Parallels and Paradoxes: Explorations in Music and Societyby Edward W. Said
These free-wheeling, often exhilarating dialogues—which grew out of the acclaimed Carnegie Hall Talks—are an exchange between two of the most prominent figures in contemporary culture: Daniel Barenboim, internationally renowned conductor and pianist, and Edward W. Said, eminent literary critic and impassioned commentator on the Middle East. Barenboim is an Argentinian-Israeli and Said a Palestinian-American; they are also close friends.

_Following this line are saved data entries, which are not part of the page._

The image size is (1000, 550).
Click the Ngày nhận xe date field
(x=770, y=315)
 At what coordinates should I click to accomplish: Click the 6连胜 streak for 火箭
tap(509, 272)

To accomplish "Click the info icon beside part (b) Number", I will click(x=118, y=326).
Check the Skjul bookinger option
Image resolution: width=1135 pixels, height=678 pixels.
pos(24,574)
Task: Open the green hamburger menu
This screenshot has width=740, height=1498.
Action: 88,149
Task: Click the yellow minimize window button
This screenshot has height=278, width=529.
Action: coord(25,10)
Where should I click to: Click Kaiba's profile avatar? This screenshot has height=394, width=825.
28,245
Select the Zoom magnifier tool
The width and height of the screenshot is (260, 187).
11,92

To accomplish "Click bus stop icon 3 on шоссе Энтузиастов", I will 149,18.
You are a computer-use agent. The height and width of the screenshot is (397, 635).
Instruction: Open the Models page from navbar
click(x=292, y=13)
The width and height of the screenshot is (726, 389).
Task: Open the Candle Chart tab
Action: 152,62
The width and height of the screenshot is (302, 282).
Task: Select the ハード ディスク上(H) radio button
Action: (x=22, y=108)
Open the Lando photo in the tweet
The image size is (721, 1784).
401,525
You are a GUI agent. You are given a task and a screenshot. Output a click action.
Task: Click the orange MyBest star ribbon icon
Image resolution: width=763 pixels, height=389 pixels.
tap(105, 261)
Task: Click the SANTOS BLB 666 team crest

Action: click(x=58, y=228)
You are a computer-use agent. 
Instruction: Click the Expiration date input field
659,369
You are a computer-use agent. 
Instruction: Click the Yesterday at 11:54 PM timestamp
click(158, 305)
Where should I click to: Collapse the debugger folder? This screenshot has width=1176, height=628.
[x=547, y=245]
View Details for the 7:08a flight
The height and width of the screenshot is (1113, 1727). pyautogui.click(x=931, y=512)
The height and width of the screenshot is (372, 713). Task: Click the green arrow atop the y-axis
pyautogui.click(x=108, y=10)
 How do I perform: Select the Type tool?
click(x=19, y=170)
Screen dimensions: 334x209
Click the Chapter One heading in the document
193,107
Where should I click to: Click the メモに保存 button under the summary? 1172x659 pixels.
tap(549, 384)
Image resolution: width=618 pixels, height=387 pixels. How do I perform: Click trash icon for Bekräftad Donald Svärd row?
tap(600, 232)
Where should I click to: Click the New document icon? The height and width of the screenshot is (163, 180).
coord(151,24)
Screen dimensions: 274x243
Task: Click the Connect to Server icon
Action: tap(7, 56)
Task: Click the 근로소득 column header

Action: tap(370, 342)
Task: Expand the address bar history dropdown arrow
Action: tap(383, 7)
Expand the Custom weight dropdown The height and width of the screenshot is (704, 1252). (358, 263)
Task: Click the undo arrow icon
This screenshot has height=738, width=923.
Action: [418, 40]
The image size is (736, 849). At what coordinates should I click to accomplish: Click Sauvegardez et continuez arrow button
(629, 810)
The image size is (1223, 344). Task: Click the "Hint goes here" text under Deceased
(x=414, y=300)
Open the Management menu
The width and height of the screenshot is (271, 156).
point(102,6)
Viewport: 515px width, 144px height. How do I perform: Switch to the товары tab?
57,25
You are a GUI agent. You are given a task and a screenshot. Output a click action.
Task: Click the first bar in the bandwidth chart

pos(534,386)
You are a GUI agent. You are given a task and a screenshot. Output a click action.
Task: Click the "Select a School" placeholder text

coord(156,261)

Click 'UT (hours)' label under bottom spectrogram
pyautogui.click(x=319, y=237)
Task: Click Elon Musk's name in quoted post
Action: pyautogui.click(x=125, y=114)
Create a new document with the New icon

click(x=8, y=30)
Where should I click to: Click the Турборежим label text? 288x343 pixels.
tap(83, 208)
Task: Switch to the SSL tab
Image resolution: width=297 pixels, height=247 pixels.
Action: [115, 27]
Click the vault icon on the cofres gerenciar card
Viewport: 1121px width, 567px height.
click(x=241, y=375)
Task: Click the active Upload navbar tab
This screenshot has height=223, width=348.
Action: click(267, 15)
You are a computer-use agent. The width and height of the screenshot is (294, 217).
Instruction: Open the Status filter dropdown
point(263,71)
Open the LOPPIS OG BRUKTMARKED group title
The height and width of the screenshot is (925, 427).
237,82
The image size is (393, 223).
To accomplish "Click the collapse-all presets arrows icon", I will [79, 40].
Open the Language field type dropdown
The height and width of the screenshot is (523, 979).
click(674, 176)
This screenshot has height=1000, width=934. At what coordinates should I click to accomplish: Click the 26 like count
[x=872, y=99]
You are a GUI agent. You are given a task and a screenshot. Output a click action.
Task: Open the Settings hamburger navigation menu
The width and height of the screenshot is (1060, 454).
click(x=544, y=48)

As they range across music, literature, and society, they open up many fields of inquiry: the importance of a sense of place; music as a defiance of silence; the legacies of artists from Mozart and Beethoven to Dickens and Adorno; Wagner’s anti-Semitism; and the need for “artistic solutions” to the predicament of the Middle East—something they both witnessed when they brought young Arab and Israeli musicians together. Erudite, intimate, thoughtful and spontaneous, Parallels and Paradoxes is a virtuosic collaboration.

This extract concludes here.